It
was in a pleasant pastoral region, supposed to be at rest for ever,
at the top of a grass-covered plateau sprinkled with native and
foreign houses, and rich in herds of cattle. Four huge fountains
boiled up with terrific fury, throwing crimson lava, and rocks
weighing many tons, to a height of from 500 to 1000 feet. Mr.

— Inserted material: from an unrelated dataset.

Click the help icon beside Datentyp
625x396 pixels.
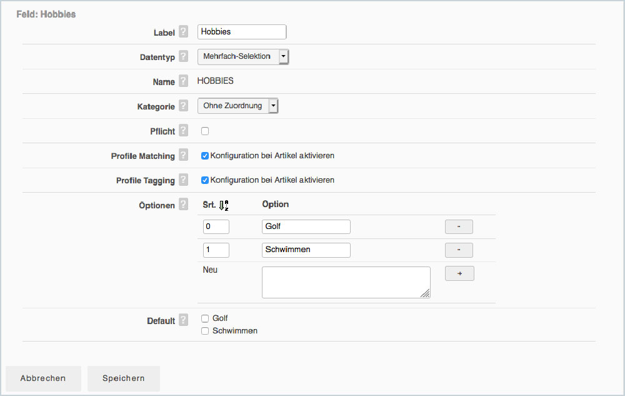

Whitney, of Honolulu, who was near the spot, says:--"From these
great fountains to the sea flowed a rapid stream of red lava,
rolling, rushing, and tumbling, like a swollen river, bearing along
in its current large rocks that made the lava foam as it dashed down
the precipice and through the valley into the sea, surging and
roaring throughout its length like a cataract, with a power and fury
perfectly indescribable. It was nothing else than a RIVER OF FIRE
from 200 to 800 feet wide and twenty deep, with a SPEED VARYING FROM
TEN TO TWENTY-FIVE MILES AN HOUR!" This same intelligent observer
noticed as a peculiarity of the spouting that the lava was ejected
by a ROTARY MOTION, and in the air both lava and stones always
rotated TOWARDS THE SOUTH. At Kilauea I noticed that the lava was
ejected in a southerly direction. From the scene of these fire
fountains, whose united length was about a mile, the river in its
rush to the sea divided itself into four streams, between which it
shut up men and beasts.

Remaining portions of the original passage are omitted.